SUPPLIED DATA:
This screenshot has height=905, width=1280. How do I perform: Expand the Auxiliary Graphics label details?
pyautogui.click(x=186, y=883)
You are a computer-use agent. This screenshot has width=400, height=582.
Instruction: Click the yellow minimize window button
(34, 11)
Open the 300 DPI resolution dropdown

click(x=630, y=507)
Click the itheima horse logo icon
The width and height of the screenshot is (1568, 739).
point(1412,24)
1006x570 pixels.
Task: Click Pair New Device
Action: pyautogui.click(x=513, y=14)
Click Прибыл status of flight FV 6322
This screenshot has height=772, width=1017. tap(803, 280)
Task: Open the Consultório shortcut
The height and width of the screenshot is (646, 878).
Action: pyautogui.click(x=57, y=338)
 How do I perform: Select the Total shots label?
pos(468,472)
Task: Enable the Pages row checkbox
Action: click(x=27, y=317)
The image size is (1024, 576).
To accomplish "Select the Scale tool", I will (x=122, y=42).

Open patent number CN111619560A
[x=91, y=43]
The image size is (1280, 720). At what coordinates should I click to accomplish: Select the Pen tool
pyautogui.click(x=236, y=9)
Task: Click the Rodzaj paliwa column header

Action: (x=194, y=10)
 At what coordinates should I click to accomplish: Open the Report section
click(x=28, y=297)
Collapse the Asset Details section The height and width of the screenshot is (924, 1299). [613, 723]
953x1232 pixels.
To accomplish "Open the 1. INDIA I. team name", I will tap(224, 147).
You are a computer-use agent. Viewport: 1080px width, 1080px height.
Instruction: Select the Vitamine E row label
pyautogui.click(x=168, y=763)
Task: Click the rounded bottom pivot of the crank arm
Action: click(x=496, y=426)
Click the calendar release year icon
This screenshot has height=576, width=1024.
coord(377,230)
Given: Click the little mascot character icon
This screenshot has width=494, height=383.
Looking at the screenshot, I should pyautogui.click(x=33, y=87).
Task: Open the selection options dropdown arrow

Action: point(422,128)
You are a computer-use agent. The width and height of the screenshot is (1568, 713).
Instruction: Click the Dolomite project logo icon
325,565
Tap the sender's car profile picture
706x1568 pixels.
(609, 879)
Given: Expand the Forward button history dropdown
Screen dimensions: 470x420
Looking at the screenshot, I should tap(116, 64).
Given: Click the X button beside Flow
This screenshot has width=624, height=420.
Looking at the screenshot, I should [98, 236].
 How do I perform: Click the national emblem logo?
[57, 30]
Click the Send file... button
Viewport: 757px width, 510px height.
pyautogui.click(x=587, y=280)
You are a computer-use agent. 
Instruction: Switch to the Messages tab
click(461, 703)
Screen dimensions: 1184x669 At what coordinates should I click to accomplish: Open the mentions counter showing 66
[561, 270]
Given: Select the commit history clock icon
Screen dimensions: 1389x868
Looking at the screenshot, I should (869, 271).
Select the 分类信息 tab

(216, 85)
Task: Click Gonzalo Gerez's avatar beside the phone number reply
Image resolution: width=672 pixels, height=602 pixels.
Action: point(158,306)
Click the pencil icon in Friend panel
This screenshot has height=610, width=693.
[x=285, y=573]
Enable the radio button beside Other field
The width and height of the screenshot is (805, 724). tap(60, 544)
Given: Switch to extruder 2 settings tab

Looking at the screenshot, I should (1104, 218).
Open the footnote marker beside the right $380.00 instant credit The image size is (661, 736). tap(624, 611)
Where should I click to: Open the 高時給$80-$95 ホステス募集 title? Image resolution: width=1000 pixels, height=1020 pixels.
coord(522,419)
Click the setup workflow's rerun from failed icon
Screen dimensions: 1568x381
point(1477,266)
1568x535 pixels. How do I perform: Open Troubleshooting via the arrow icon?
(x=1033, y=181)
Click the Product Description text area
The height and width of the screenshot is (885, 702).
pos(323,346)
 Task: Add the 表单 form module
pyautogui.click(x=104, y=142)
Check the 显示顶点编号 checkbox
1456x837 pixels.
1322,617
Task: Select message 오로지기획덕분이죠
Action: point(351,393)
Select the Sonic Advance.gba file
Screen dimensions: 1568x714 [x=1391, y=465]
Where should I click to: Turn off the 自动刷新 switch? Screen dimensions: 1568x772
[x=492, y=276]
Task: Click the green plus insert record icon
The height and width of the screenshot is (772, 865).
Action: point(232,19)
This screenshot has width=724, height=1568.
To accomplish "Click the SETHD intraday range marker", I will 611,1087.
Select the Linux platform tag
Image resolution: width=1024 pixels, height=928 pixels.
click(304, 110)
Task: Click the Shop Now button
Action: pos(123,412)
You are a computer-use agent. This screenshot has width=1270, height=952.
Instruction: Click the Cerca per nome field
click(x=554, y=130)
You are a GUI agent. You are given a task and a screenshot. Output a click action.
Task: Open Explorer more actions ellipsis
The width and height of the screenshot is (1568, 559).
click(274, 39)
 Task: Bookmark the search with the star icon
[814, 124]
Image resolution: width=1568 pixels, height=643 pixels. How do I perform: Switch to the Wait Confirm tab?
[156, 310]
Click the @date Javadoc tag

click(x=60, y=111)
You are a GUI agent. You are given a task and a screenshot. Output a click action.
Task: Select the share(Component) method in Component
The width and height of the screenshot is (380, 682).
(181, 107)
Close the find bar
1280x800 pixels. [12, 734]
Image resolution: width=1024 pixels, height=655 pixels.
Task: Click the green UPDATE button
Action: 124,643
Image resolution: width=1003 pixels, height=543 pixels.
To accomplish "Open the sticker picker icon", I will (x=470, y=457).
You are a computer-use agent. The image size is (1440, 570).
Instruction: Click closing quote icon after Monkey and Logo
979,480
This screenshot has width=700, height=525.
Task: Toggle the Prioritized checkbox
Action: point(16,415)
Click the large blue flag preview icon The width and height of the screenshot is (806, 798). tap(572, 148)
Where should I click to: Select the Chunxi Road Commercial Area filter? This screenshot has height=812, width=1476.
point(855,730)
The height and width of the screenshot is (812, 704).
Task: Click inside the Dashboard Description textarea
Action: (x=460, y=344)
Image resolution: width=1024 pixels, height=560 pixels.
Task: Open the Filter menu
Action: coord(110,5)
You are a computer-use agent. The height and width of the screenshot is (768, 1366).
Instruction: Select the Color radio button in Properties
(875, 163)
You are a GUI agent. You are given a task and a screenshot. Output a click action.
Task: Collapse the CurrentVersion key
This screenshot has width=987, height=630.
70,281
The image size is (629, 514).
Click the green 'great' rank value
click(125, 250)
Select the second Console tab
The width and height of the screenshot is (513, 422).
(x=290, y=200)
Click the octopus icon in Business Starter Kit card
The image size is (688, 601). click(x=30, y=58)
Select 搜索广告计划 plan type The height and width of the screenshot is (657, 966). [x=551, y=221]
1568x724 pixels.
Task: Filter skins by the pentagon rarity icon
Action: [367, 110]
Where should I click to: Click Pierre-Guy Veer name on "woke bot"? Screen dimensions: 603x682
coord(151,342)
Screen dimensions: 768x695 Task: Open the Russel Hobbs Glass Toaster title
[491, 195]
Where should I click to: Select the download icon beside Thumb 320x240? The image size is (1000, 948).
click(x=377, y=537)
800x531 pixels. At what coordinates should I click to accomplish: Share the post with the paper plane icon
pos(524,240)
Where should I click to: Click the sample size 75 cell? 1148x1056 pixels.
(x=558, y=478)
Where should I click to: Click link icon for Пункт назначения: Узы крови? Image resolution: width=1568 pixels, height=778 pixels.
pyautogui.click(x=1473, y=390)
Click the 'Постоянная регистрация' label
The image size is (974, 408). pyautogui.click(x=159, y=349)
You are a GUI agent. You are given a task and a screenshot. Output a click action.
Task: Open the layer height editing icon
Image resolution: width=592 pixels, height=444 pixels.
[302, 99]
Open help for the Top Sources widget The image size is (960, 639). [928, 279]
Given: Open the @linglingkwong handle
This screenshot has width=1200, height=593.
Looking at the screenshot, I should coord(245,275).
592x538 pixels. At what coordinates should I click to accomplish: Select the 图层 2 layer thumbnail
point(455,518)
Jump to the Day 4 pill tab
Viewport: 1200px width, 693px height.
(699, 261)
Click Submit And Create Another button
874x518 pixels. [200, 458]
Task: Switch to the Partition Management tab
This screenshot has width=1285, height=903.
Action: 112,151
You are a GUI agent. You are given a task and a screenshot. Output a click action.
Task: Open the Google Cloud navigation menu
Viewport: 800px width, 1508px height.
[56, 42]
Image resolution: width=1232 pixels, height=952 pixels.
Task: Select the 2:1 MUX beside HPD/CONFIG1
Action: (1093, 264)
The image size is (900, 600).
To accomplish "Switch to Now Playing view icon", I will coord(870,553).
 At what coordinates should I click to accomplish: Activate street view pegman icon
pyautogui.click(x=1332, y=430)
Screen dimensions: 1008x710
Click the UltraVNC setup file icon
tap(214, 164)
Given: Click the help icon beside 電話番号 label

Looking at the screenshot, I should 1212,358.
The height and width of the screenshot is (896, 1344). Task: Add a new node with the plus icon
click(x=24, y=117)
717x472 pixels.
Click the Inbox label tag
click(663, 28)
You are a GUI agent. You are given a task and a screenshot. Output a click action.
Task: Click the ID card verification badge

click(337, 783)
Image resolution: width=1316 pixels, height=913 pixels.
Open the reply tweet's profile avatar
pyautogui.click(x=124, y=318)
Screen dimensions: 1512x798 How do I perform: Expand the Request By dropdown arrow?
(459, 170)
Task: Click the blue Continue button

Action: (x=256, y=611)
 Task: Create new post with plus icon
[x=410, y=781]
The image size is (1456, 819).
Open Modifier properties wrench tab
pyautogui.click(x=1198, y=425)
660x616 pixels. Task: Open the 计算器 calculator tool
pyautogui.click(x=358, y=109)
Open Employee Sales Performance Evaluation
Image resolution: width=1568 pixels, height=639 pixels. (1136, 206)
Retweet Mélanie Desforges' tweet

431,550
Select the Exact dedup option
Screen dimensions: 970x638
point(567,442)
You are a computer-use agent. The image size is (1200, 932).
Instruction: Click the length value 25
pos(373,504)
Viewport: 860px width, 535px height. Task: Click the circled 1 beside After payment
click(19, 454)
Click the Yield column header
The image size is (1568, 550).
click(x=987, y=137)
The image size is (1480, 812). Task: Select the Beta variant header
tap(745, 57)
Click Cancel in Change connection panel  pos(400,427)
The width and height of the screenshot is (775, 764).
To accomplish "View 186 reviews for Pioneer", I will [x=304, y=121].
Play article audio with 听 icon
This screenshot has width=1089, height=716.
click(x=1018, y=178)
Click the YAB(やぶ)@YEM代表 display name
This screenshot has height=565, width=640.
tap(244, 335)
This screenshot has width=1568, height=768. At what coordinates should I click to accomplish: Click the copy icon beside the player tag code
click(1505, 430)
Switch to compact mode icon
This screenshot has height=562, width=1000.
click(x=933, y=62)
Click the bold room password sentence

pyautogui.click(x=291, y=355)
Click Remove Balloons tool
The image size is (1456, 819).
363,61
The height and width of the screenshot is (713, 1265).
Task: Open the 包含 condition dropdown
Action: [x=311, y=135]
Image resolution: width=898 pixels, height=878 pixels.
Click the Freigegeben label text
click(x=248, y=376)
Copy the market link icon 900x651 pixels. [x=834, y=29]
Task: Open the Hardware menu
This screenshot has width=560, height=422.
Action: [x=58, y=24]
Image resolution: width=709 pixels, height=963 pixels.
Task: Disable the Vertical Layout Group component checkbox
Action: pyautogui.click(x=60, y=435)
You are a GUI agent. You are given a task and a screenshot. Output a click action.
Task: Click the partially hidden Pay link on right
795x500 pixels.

TASK TO CARRY OUT: In the entries above, find the line with "Open the footnote" and the line with "This screenshot has width=724, height=1568.", then set down exactly those two and every line between them, nothing else.

OUTPUT FOR THIS EXERCISE:
Open the footnote marker beside the right $380.00 instant credit The image size is (661, 736). tap(624, 611)
Where should I click to: Open the 高時給$80-$95 ホステス募集 title? Image resolution: width=1000 pixels, height=1020 pixels.
coord(522,419)
Click the setup workflow's rerun from failed icon
Screen dimensions: 1568x381
point(1477,266)
1568x535 pixels. How do I perform: Open Troubleshooting via the arrow icon?
(x=1033, y=181)
Click the Product Description text area
The height and width of the screenshot is (885, 702).
pos(323,346)
 Task: Add the 表单 form module
pyautogui.click(x=104, y=142)
Check the 显示顶点编号 checkbox
1456x837 pixels.
1322,617
Task: Select message 오로지기획덕분이죠
Action: point(351,393)
Select the Sonic Advance.gba file
Screen dimensions: 1568x714 [x=1391, y=465]
Where should I click to: Turn off the 自动刷新 switch? Screen dimensions: 1568x772
[x=492, y=276]
Task: Click the green plus insert record icon
The height and width of the screenshot is (772, 865).
Action: point(232,19)
This screenshot has width=724, height=1568.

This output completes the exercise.